# Pythagoras Cubed

I was recently invited at the last minute to lead a mathematical construction for a seminar for math majors at Loyola Marymount University. The hope was to create something physical connected with one of the topics in the course, which linked the history of mathematics with various unsolved problems, among other things. Since there had been a fair amount of discussion about the Pythagorean Theorem, we settled on the following construction that demonstrates an interesting and less-familiar related phenomenon in three dimensions.

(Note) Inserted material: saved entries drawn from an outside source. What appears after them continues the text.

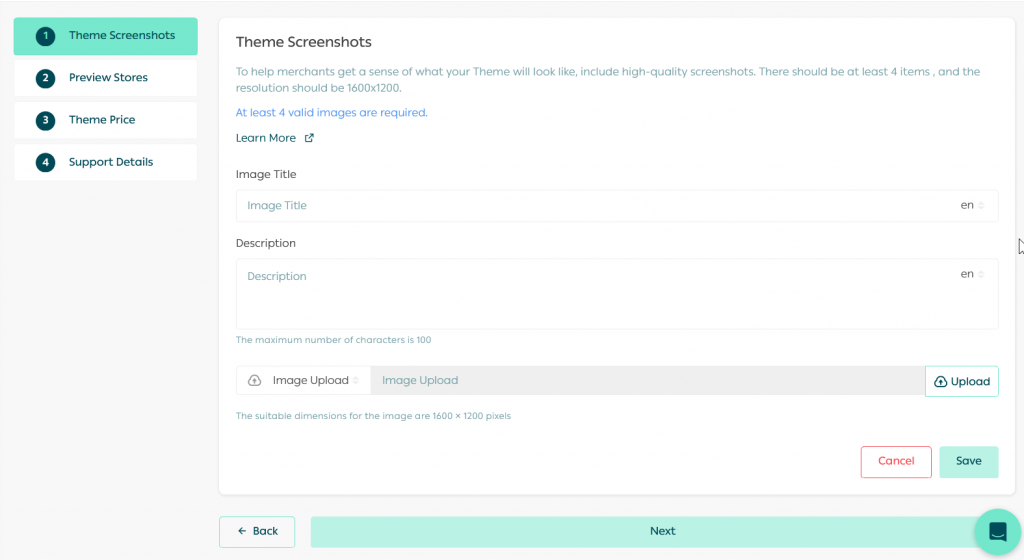Image resolution: width=1024 pixels, height=560 pixels.
Task: Click the step 3 number circle icon
Action: click(45, 120)

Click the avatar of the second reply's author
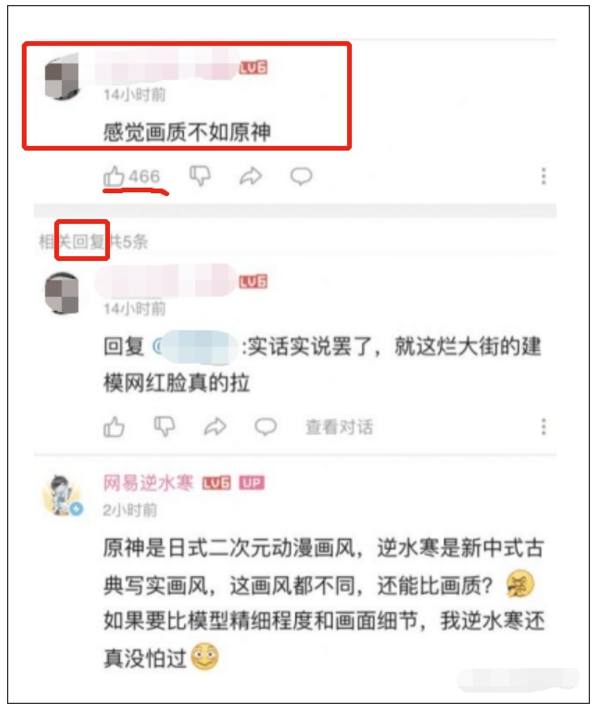click(x=62, y=293)
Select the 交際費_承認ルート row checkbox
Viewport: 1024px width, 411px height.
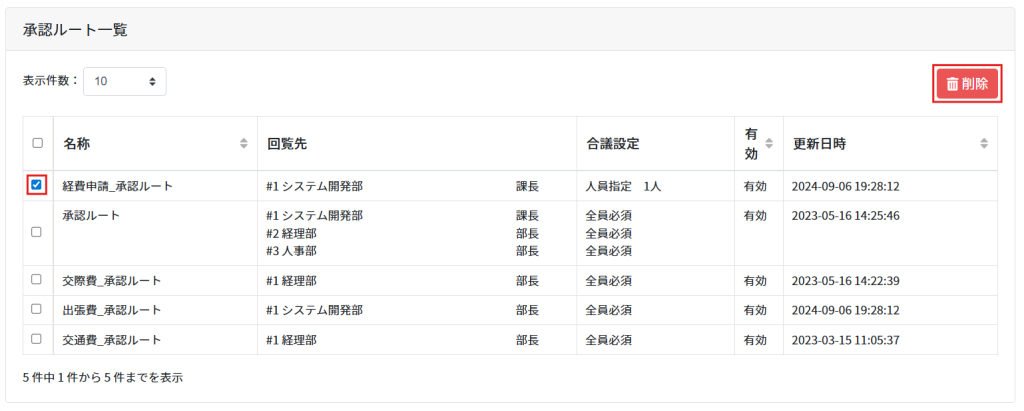click(x=37, y=280)
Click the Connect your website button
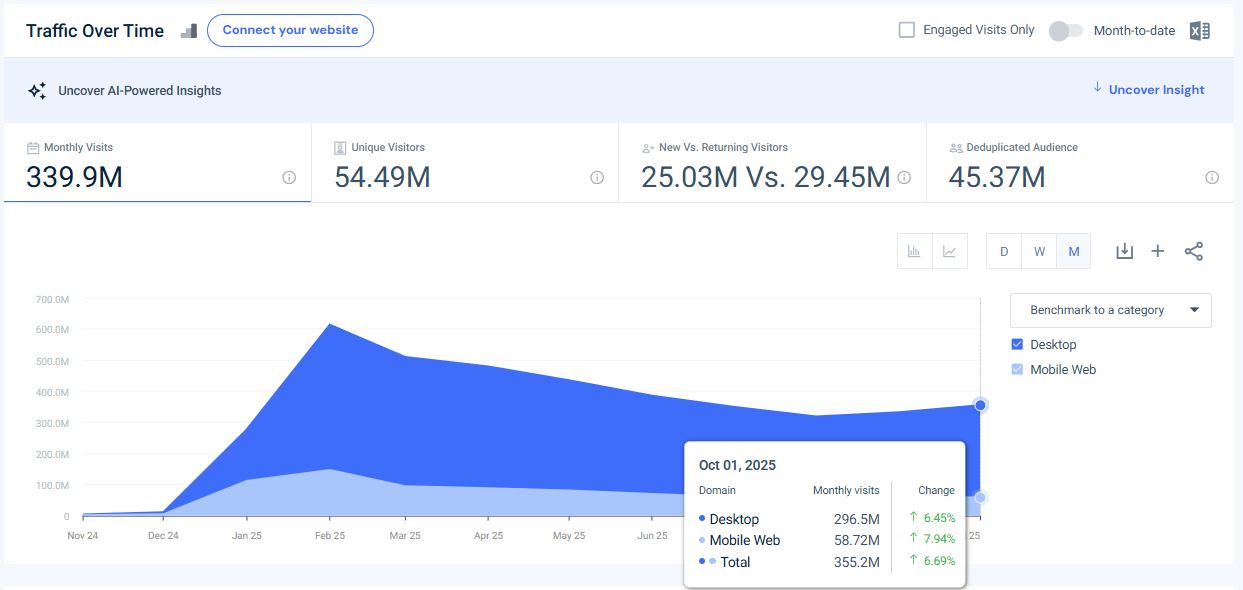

Given any three lengths, you can build a tetrahedron with a vertex where three right angles meet, and the lengths of the three edges meeting there are as given. (Basically, just cut off the positive coordinate axes to the three given lengths and join the resulting endpoints with a triangle.) Such a tetrahedron is called a “right tetrahedron” and those three initial lengths are called the “legs.” The following construction (erecting a prism on each face whose height is the same as the area of the face) can be performed with any lengths for the legs, but all of the calculations below are done for legs √6, √19, and √30 (which have the pleasant property that the sides of the fourth tetrahedron face are then 5, 6, and 7, as shown in the diagram to the right). To create a human-sized result, I used a decimeter as the length unit; if you wanted to make this into a tabletop-sized construction, you could scale it down by a factor of four or five — but note that when scaling down the edge rod lengths (as opposed to the altitude lengths) you need to add one centimeter, divide by your scale factor, and subtract off the one centimeter again, to allow for the extra length created by the connectors.

Materials | Tools |
---|---|

About 30 1/8″ diameter rods, at least 147 cm long (5′ suffices), for example wooden dowels or fiberglass rods | Measuring tape |

About 90 custom connector clips (STL file, or OpenSCAD file if you need to tweak them) | Meter sticks |

Three sheets of foam core, at least 70 cm by 50 cm (30″ by 20″ suffices) | Cutting pliers or small saw (for cutting rods) |

Plastic wrap (ideally four colors of industrial-size rolls) | Box cutter (for foam core) |

At least 225 liters of loose fill material (e.g. packing peanuts); 9 cu. ft. suffices | Scissors |

If rods expand after cuts: | |

Optional: thick paper or cardstock for temporary lids | Gripping pliers |

Drill slightly larger than 1/8″ (e.g. 9/64″) |

Assemble all of the needed materials and tools, and fabricate the connectors per the supplied STL file.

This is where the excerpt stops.